The risks associated with low-level viremia vary depending on a person's HIV treatment experience, a U.S. study published in AIDS found. The results attempt to shed new light on a much-debated issue over the clinical relevance of viral load test results that are slightly above 50 copies/mL.
Researchers analyzed data on 2,795 participants (75% male, 50% African American) who were not currently on treatment at baseline and subsequently achieved viral suppression (VL < 50 copies/mL) after initiating or resuming antiretroviral therapy. Low-level viremia (LLV) was defined as > 51 c/mL during 2 subsequent measurements after viral suppression. Blips were defined as > 51 c/mL in a single test.
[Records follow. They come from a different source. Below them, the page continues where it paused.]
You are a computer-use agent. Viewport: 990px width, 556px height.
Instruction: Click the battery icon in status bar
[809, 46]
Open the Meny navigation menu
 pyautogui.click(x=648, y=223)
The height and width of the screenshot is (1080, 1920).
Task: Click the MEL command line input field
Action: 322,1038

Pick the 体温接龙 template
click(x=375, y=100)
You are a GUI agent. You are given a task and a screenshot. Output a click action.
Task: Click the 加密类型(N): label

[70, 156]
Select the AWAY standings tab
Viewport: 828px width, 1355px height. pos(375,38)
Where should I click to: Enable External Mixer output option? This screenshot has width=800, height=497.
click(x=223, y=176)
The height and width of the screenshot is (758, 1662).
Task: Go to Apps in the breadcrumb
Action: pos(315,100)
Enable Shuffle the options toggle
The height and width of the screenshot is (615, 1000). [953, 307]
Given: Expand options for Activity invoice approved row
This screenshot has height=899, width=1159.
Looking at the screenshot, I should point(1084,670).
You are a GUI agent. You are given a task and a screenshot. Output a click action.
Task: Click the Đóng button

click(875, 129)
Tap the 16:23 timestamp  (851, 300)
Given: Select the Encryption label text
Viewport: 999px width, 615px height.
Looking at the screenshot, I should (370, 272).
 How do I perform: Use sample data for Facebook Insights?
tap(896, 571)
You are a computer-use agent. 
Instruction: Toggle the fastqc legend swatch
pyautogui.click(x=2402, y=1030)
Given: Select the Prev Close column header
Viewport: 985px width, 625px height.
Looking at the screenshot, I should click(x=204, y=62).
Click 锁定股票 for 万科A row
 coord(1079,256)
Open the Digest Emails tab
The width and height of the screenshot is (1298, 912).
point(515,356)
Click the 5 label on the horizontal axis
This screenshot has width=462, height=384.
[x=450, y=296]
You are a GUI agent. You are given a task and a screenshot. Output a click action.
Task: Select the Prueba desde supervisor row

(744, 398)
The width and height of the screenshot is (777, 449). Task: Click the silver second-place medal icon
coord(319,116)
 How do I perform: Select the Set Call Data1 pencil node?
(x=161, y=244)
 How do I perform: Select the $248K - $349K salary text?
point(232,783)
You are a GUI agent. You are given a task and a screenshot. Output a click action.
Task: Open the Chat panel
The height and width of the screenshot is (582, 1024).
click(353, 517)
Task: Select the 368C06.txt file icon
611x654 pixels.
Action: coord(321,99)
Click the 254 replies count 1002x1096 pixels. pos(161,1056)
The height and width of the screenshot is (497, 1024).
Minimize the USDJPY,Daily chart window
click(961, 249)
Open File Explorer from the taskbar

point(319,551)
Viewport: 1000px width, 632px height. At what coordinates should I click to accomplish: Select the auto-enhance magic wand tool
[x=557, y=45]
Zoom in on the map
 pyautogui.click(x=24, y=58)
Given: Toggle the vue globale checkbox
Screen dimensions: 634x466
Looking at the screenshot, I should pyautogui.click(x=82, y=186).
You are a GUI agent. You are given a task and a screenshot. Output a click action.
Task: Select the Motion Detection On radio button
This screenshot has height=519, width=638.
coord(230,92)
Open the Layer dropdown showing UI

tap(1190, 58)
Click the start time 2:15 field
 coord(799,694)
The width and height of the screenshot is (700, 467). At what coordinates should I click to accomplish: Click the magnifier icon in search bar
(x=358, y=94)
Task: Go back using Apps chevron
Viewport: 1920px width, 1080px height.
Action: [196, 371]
Overall, half of the study population achieved and maintained an undetectable viral load, while 10% experienced virologic failure (defined as two or more viral load test results over 500 c/mL). At least one blip or LLV was experienced by 29% of participants, with 3% of patients experiencing both:
- 20% had a blip between 51-200 c/mL
- 4% had a blip between 201-500 c/mL
- 5% had LLV between 51-200 c/mL
- 4% had LLV between 201-500 c/mL
Blips were not associated with virologic failure in the study. LLV between 51-200 c/mL roughly doubled the risk of virologic failure, while LLV between 201-500 c/mL increased failure risk approximately fourfold. Antiretroviral experience was correlated with sensitivity to LLV: In treatment-naive people, only the higher level of LLV was associated with virologic failure, while in antiretroviral-experienced people, even the lower level was linked to virologic failure.
The more often viral loads were measured, the less likely virologic failure was to occur among the study population. "This finding suggests that the patient-physician relationship and close clinical monitoring are important to successfully achieving virologic control," study authors concluded.